BPM for the digital transformation of organizations

BPM, or Business Process Management, is developed using an adaptive management approach in order to facilitate and systematize the processes of the organization committed to the customer.

BPM is a set of best practices that allows organizations to design, model, analyze, improve, automate, and control their business processes. These processes are focused on customer satisfaction, whether internal or external. Internal customers include internal departments and employees. External customers include suppliers, clients, and partners, achieving results aligned with the organization's strategy.

BPM consists of five stages, each of which allows us to identify activities that generate value or do not generate value for the business, the customer, or the process. Each stage has key aspects that must be fulfilled in order to complete it successfully.

BPM stages

1 Discovery of the process

At this stage, the BPM methodology seeks to identify the process, understand its execution, the tools used, times, activities, and actors. We begin to discover the AS IS of the process, to understand its functioning and objective.

2 Process analysis

This is one of my favorite stages. in my opinion, this stage is our litmus test. It is here that we face one of the greatest challenges for those of us who love process transformation. It is here that we begin to identify the value of the process and its activities. We identify the activities that are generating value for the business, the customer, and the process, and we identify those that are not generating value so that we can remove them from this process, without losing sight of change management, of course.

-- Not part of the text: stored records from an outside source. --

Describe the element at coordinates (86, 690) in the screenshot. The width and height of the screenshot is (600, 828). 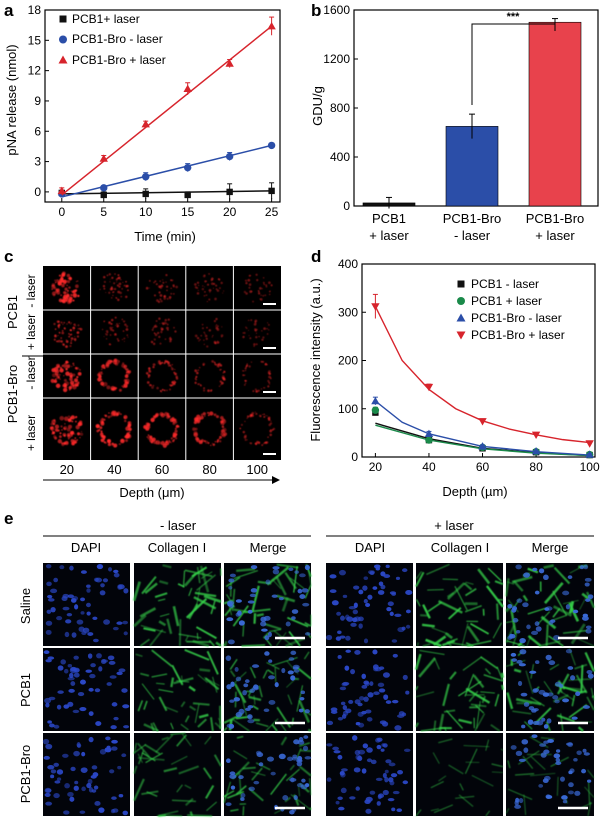
I see `panel-e-cell-r1-c0` at that location.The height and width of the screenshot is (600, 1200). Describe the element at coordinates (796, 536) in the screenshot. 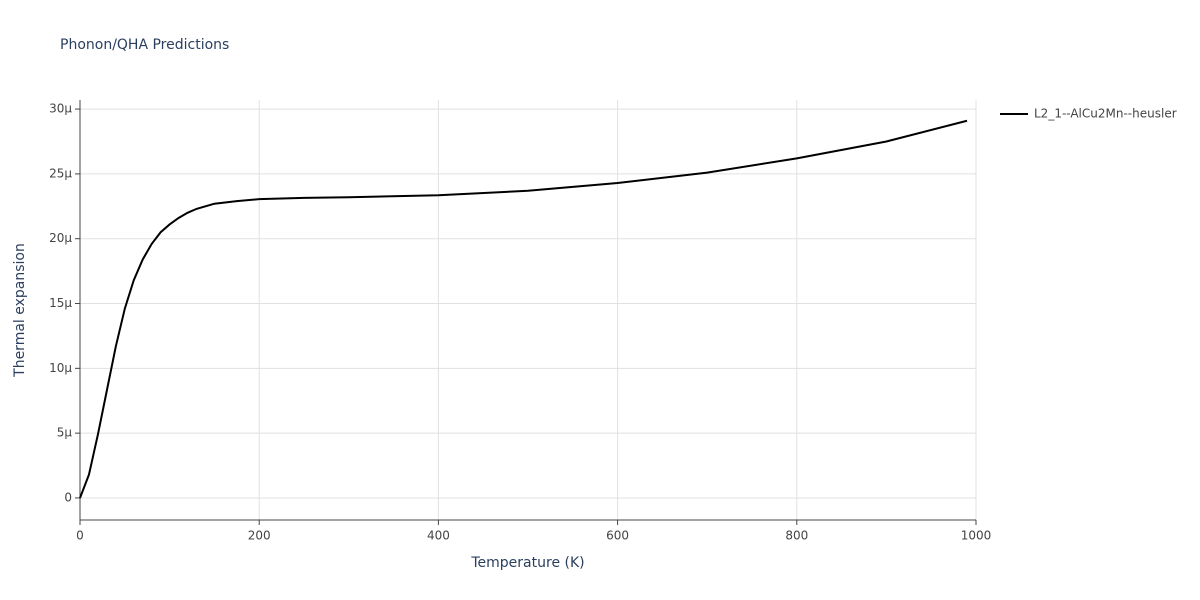

I see `x-tick-label: 800` at that location.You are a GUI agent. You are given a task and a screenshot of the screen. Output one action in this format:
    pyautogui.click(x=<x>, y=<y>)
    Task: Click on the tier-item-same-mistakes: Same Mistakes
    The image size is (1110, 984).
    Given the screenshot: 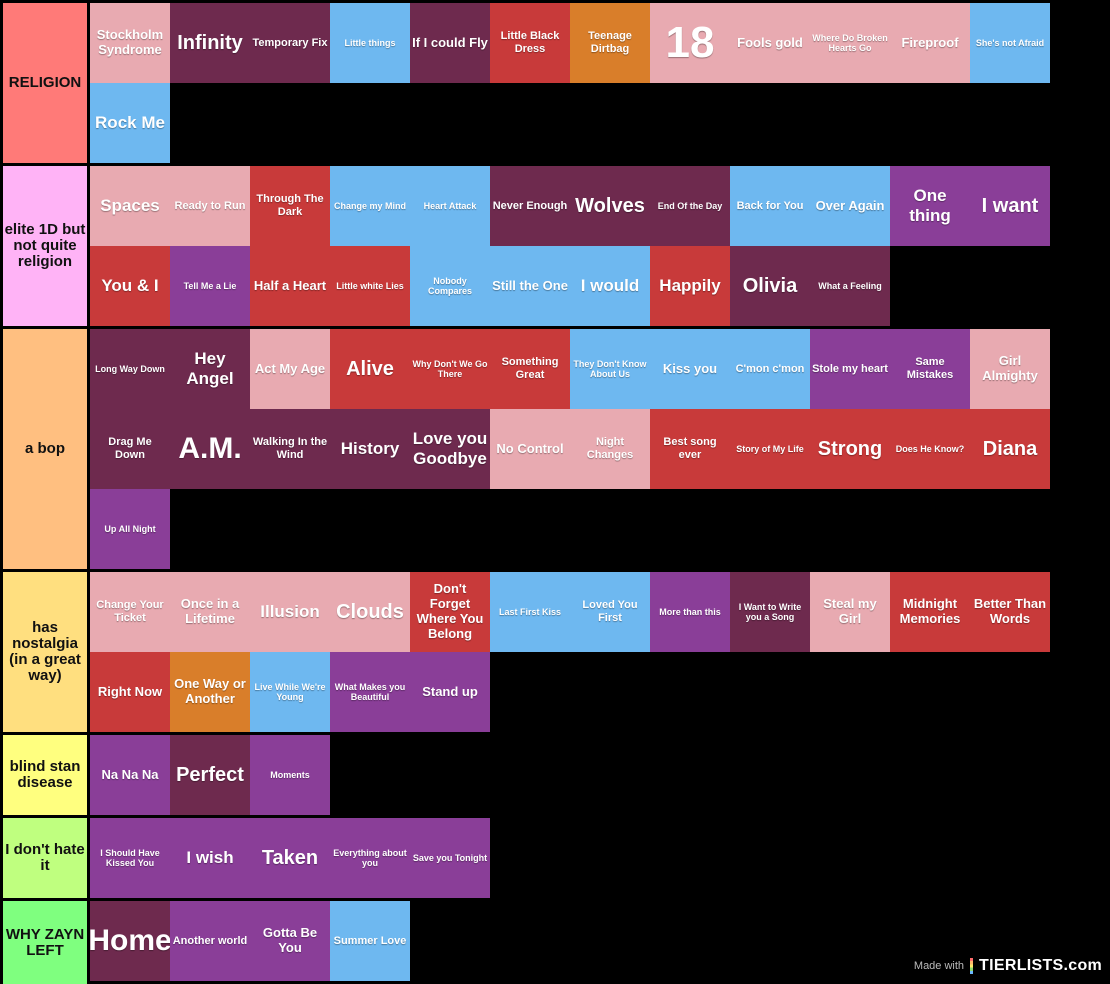 What is the action you would take?
    pyautogui.click(x=930, y=369)
     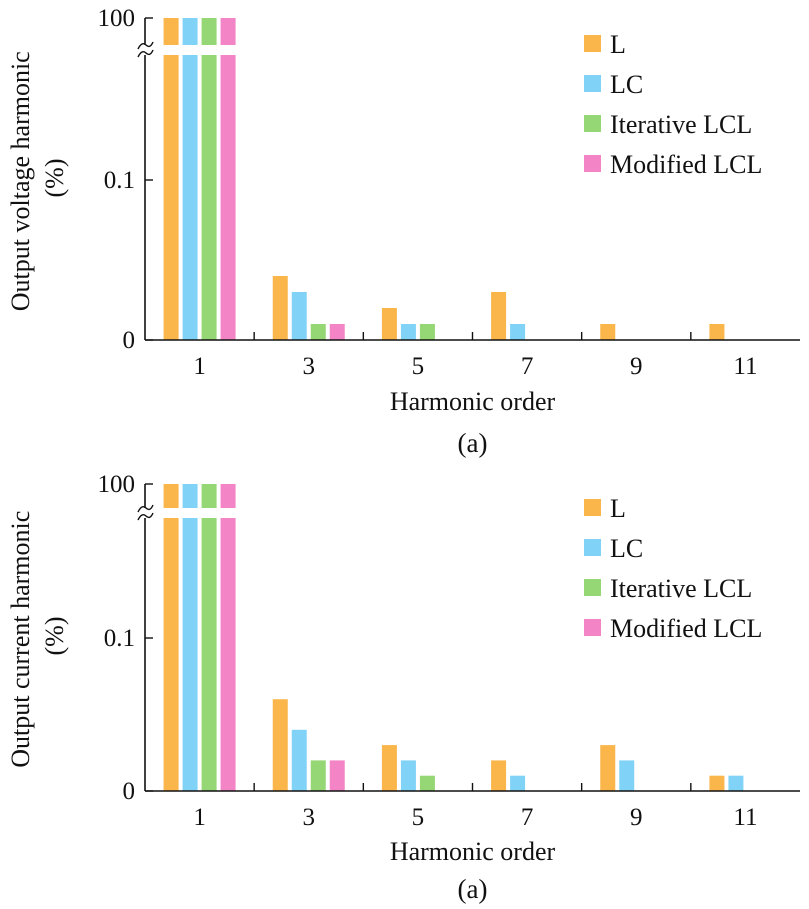 I want to click on y-axis-label: Output current harmonic (%), so click(x=38, y=636).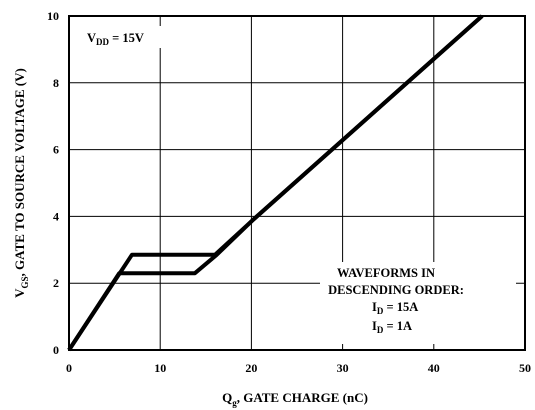 The image size is (535, 410). What do you see at coordinates (56, 83) in the screenshot?
I see `y-tick-label: 8` at bounding box center [56, 83].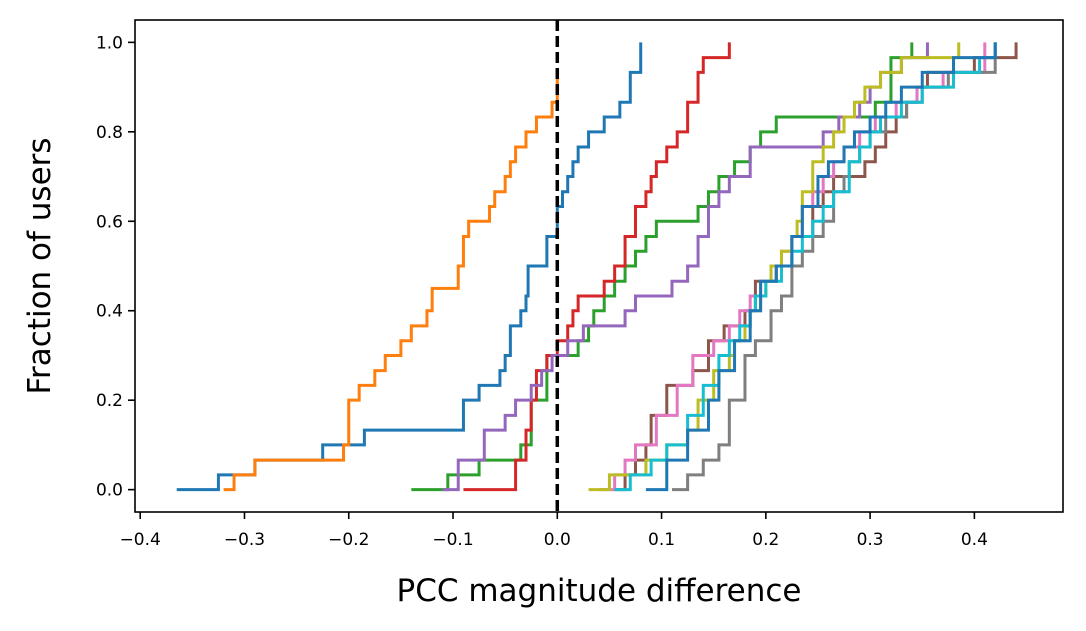  What do you see at coordinates (40, 266) in the screenshot?
I see `y-axis-title: Fraction of users` at bounding box center [40, 266].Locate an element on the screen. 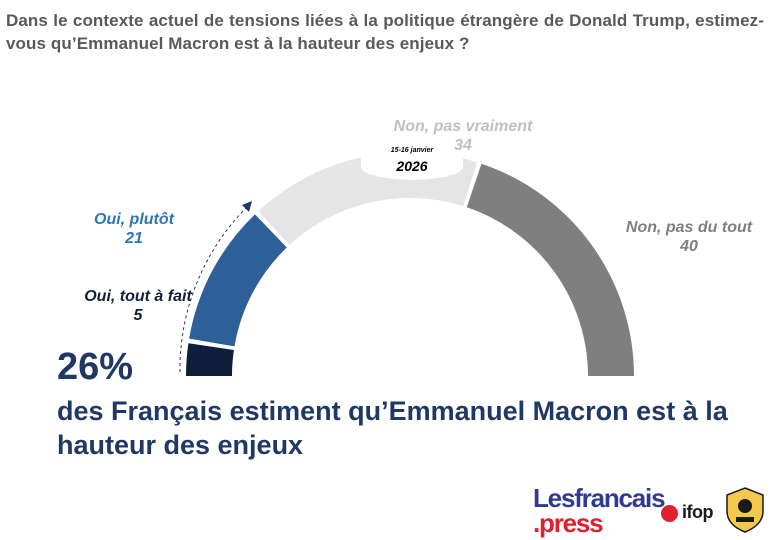  survey-dates: 15-16 janvier is located at coordinates (412, 150).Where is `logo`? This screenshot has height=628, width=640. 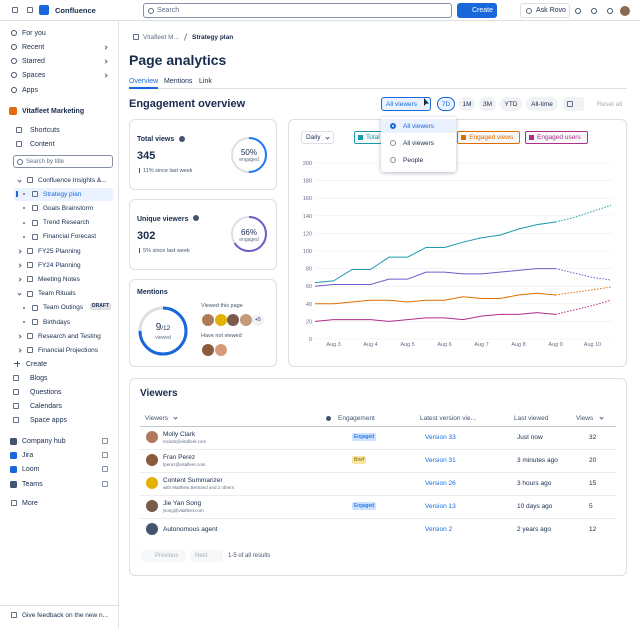 logo is located at coordinates (44, 10).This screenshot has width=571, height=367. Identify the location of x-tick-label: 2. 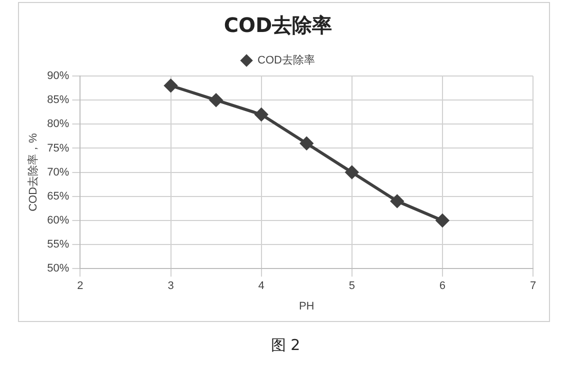
(80, 286).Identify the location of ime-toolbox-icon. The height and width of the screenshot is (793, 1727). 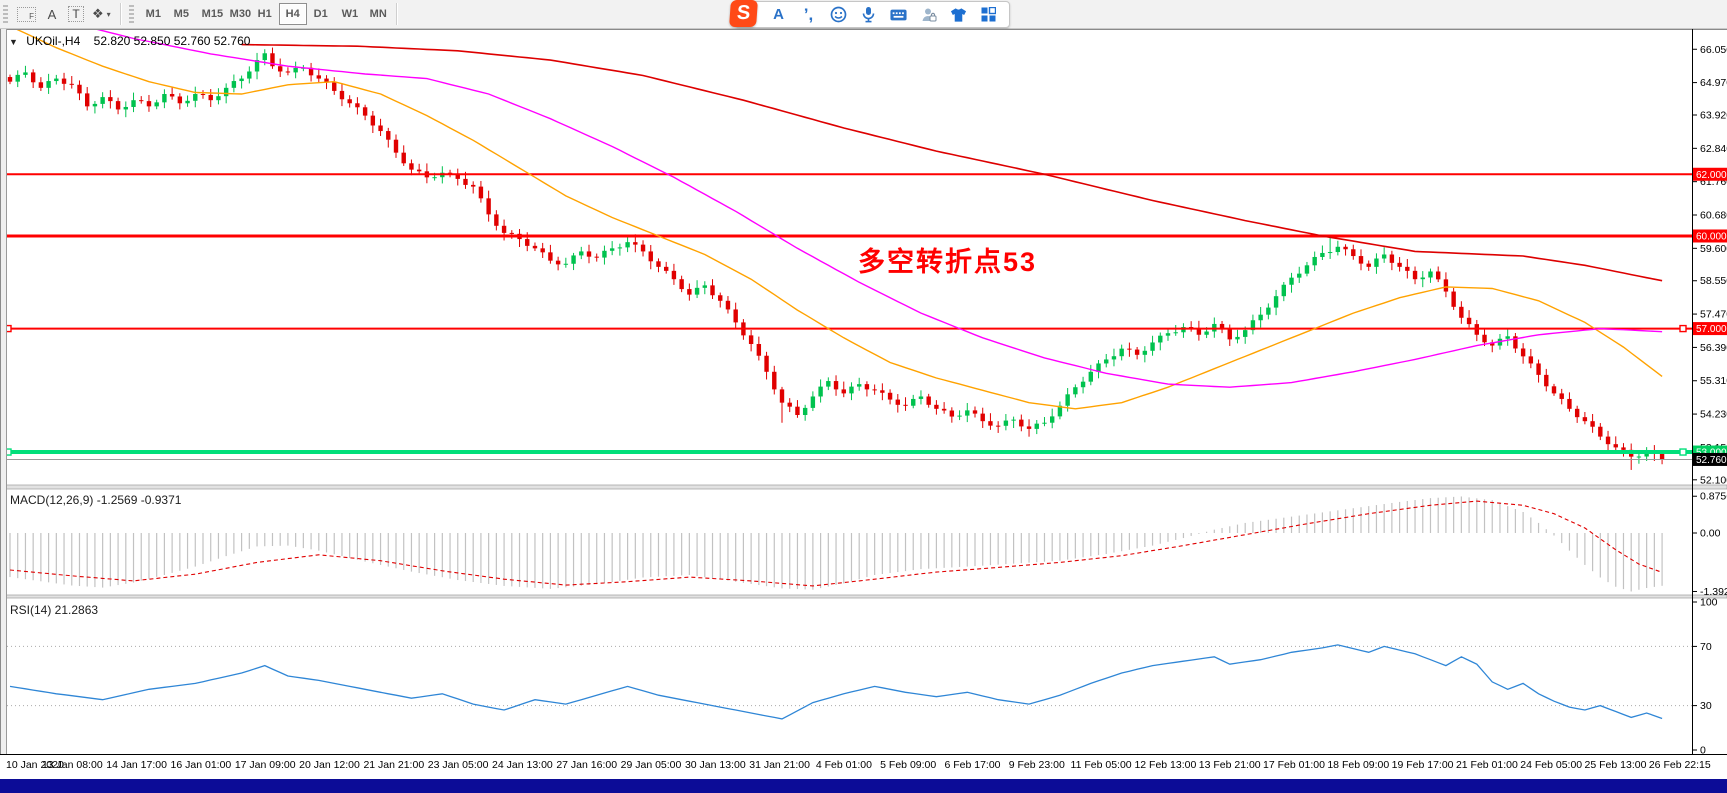
(988, 14).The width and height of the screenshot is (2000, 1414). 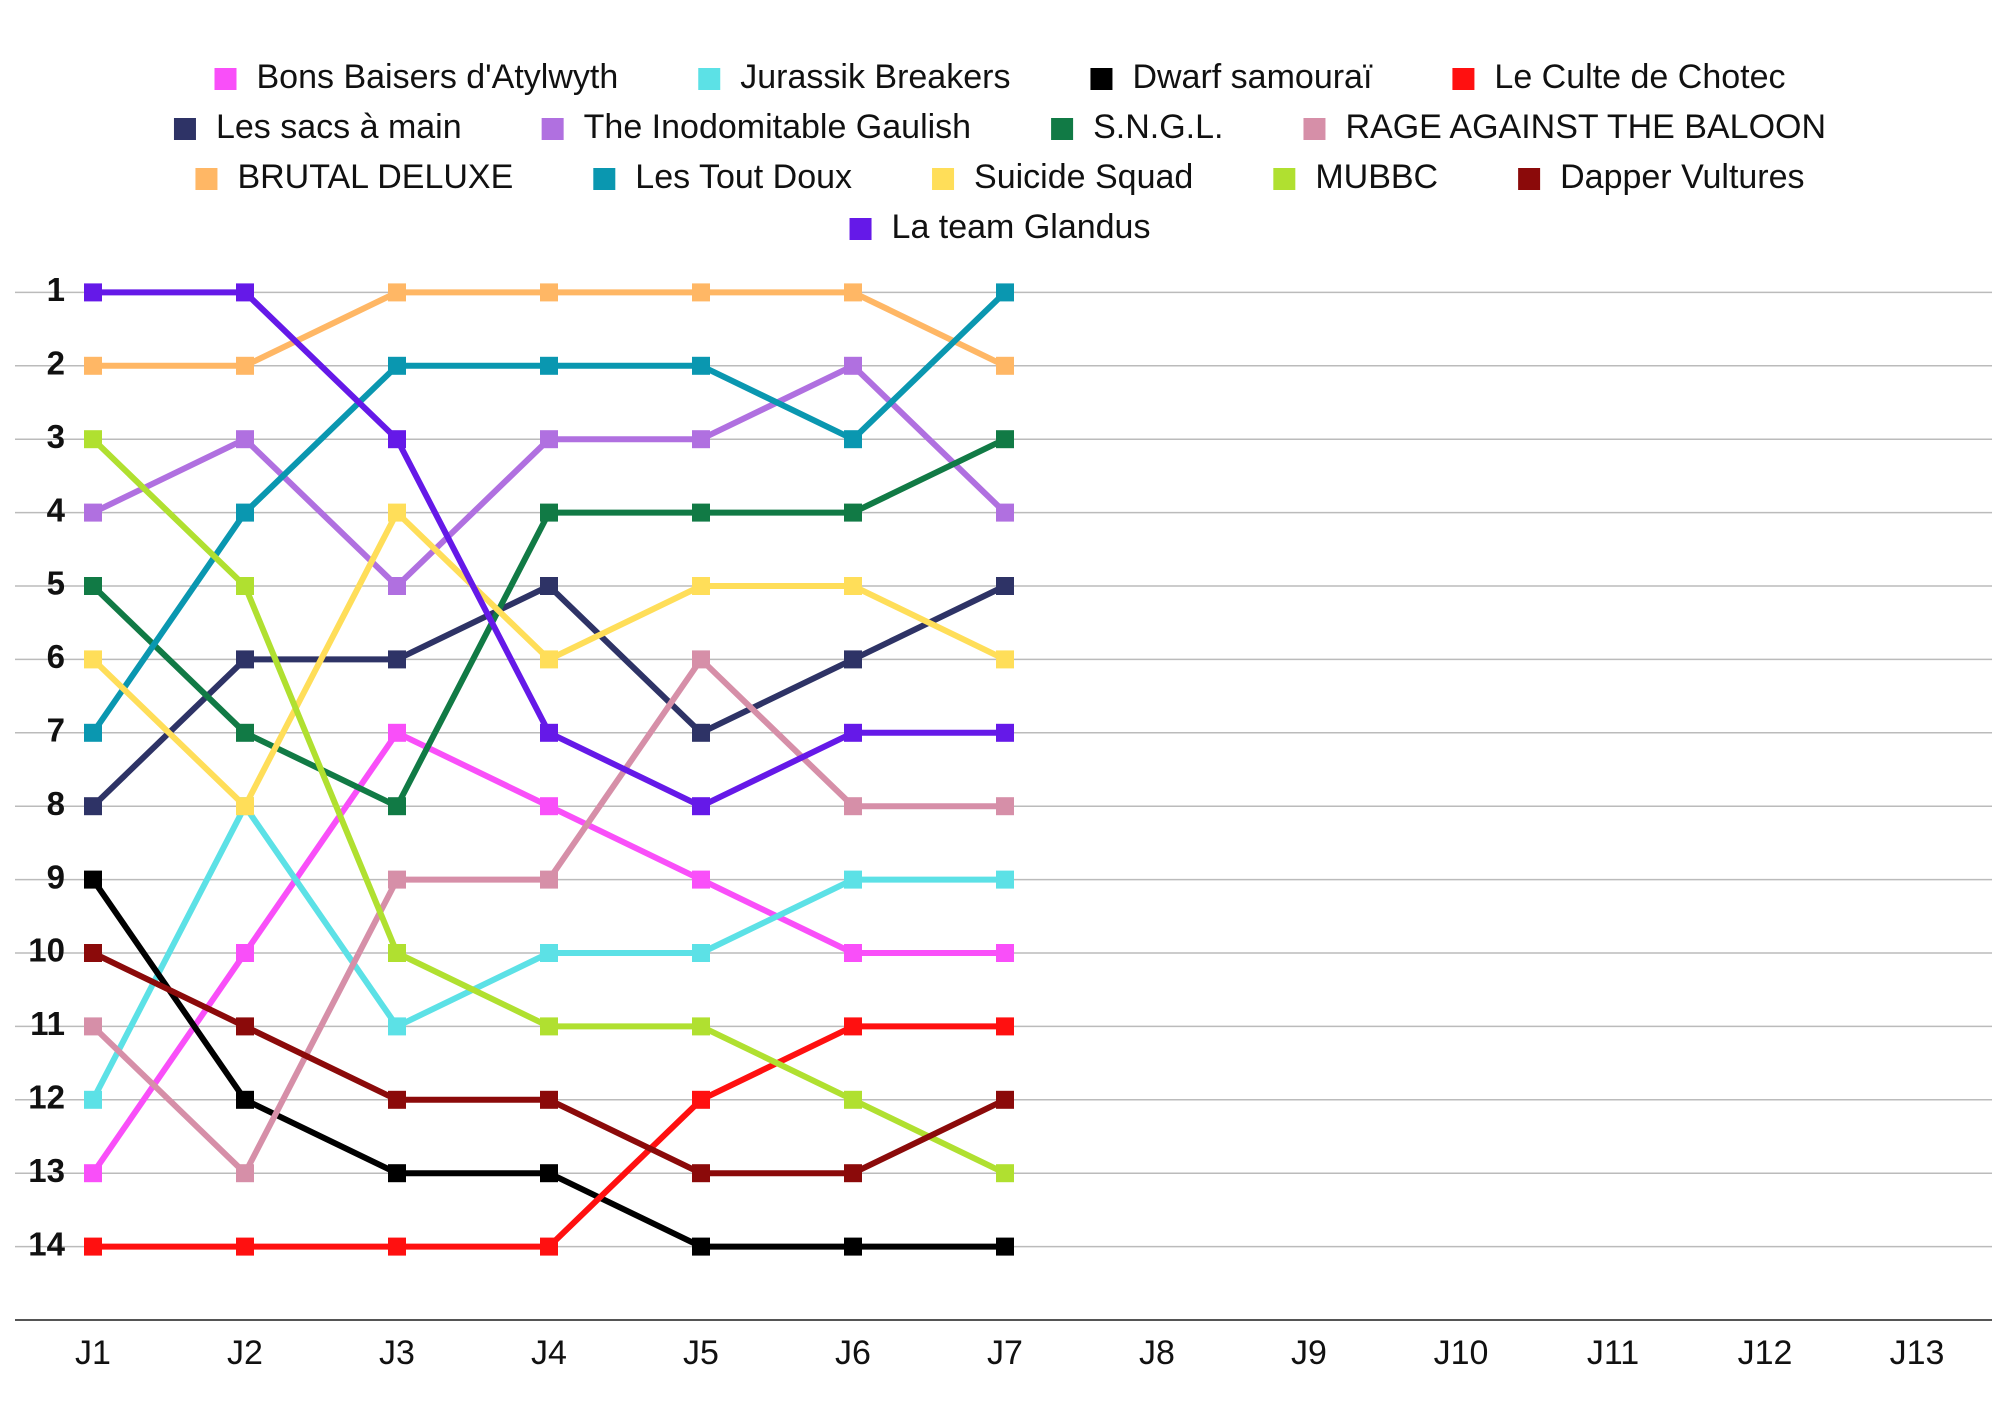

We cannot eliminate activities or formats from processes without first raising awareness among the team, without first communicating the benefits of creating digital processes, scalable processes, processes that have the least interaction with human resources. We must remove the taboo among those who execute the process that they will become unemployed. On the contrary, the time they used to spend on an activity that does not generate value can now be spent analyzing the behavior of the process and getting involved in data mining. Identify weaknesses and opportunities for process improvement.

3 Process redesign

At this stage, the methodology seeks to begin involving technological resources and tools to create scalable processes, processes that can be transformed from their simplest activity, processes that can be executed automatically and that allow us to monitor the logs of each of their activities, in order to make decisions based on their behavior. Redesigning processes involves the support of all areas involved, of all actors, reviewing whether it is necessary to consider developments that do not exceed the allocated budget, whether the necessary resources are available to execute the development, simulating the process, and identifying in advance whether the redesign proposal will generate value and improve customer satisfaction, whether internal or external. Let's not forget that BPM has this approach. Customer satisfaction, delivering quality products or services in a timely manner.

4. Implementation of the process

It is important to mention that all process management must be understood by senior management, as they are the ones who set the direction for what they expect as a business and who set the budget. Without senior management accompanied by a good strategy, it has not been possible to implement process management in organizations.

Once we have redesigned the process, it is time to take action, as we know from the famous PDCA cycle, and this is where monitoring and tracking the stabilization of the process comes in. Although this could be the responsibility of the main actor, it is our responsibility to ensure that we deliver stabilized processes, executable processes, processes that meet 97% of the acceptance criteria. Let's remember that before implementing a process, we must know what is expected of this new process in order to analyze its results.

At this stage, we begin to identify improvements, work on findings from process execution, findings that may arise from audits, non-compliance with indicators, customer dissatisfaction, among others. This stage allows us to have scalable processes. Process monitoring is carried out according to the stored data.

Over the last four years, the processing, storage, and reading of data stored in technological tools have been the main drivers of increased sales, increased consumption of new technological tools, the empowerment of some organizations, and the bankruptcy of others. We are in a competitive environment where we have digital, connected, and informed customers, new technologies, RPAS, BPMS, among others, new business models, digital, customer-centric, and taking advantage of the value of data.

Digital transformation is a strategic plan that involves cultural change, requires rethinking business models, transforming processes with the use of new technologies, focusing on the customer, delivering quality products on time, making data-driven decisions, with the aim of improving the customer experience and achieving exponential growth.

The digital transformation of processes requires not only technology, but also a change in culture and direction, a strategy geared toward achieving organizational growth and focused on meeting the quality and timeliness standards of our customers, our digital customers.